N.Y. Gov. Horatio Seymour: "one of the sacred rights of every American citizen. The Government has so little confidence in the people of these States that it fears to trust them with the privilege of bearing arms."

   "Turning from the consideration of the military power let us ob- [Pg. 236] serve the policy of the Government. To-day our forces compass the mouth of the Mississippi, are present in the harbor of Charleston, and are struggling for the possession of Georgia under Sherman. But let me tell you, also, that to-day it requires more men to hold in the Union the three States of Missouri, Kentucky, and Maryland, than the whole number originally called for to suppress the rebellion. In the beginning these States repudiated secession. Three years ago the North responded with unanimity to the calls of the Government. When on my return from the West at that time, the people Chicago, like the people of Milwaukee, were animated by a spirit unanimity and patriotism. What do we see now? The Government has so little confidence in the people that by an official order, just issued, it denies to the people of Illinois, Ohio, Indiana, and Michigan, one of the sacred rights of every American citizen. The Government has so little confidence in the people of these States that it fears to trust them with the privilege of bearing arms. The Constitution declares that this right shall not be infringed. Our fathers believed it necessary for the protection of the people from the encroachments arbitrary power. You are told that the people of these States cannot be trusted with arms even to hunt their food upon your broad prairies."

[Pg. 238]

   "...We had been told that the South could not manage their own sectional affairs. We were told that if we were to stop the mouth of the Mississippi the Southern people would starve. We were told much about the superior cost of Southern mail carriage, and that the South could not be driven out of the Union. This course of dangerous agitation has continued until to day. The dominant party approves acts from the contemplation of which they once would have turned away with horror.

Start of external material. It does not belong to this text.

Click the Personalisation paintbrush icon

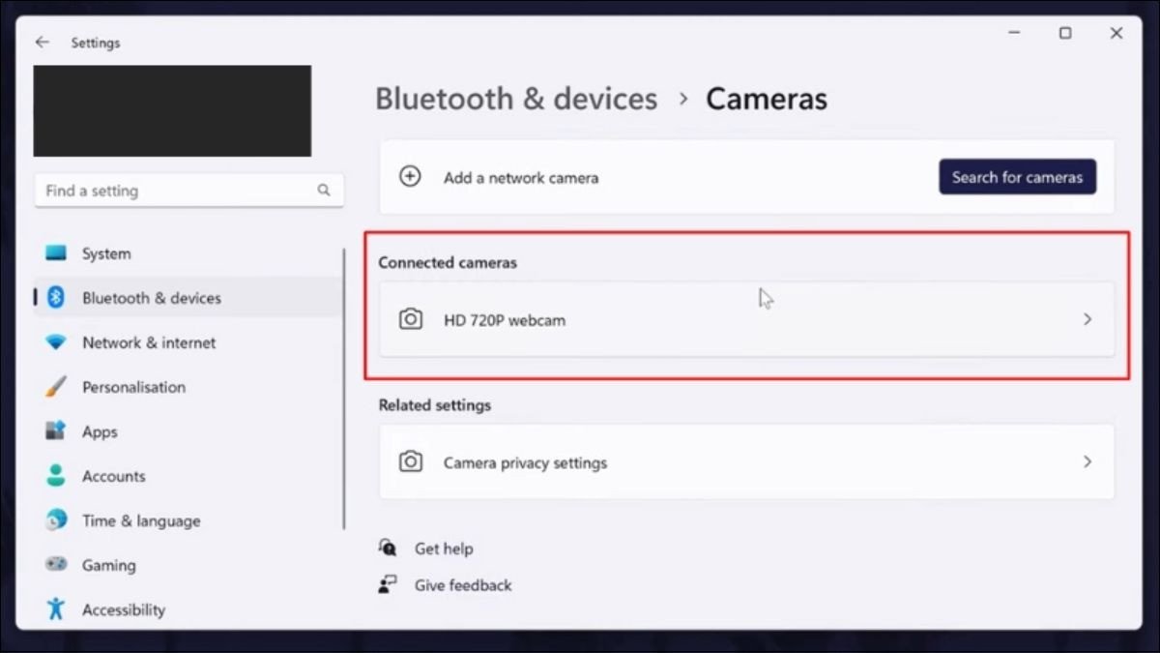pyautogui.click(x=55, y=387)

Had I said here in Milwaukee, three years ago, that a general of the Federal army, this year, would issue an edict denying to the people of the North-west the right to bear arms, or that the writ of habeas corpus would now be suspended, and your citizens be subject to military arrest without the right of trial by jury, I should have been derided and scorned as a madman."--N.Y. Governor Horatio Seymour, speech in Milwaukee September 1, 1864. [Public Record: Including Speeches, Messages, Proclamations, Official Correspondence, And Other Public Utterances Of Horatio Seymour; From The Campaign of 1856 to the Present Time. With An Appendix. Compiled From The Most Authentic Sources, And Printed Exclusively For The Use Of Editors And Public Speakers. Compiled And Edited By Thomas M. Cook And Thomas W. Knox. New York: Published By I.W. England, At The Office of the N.Y. Sun. 1868.]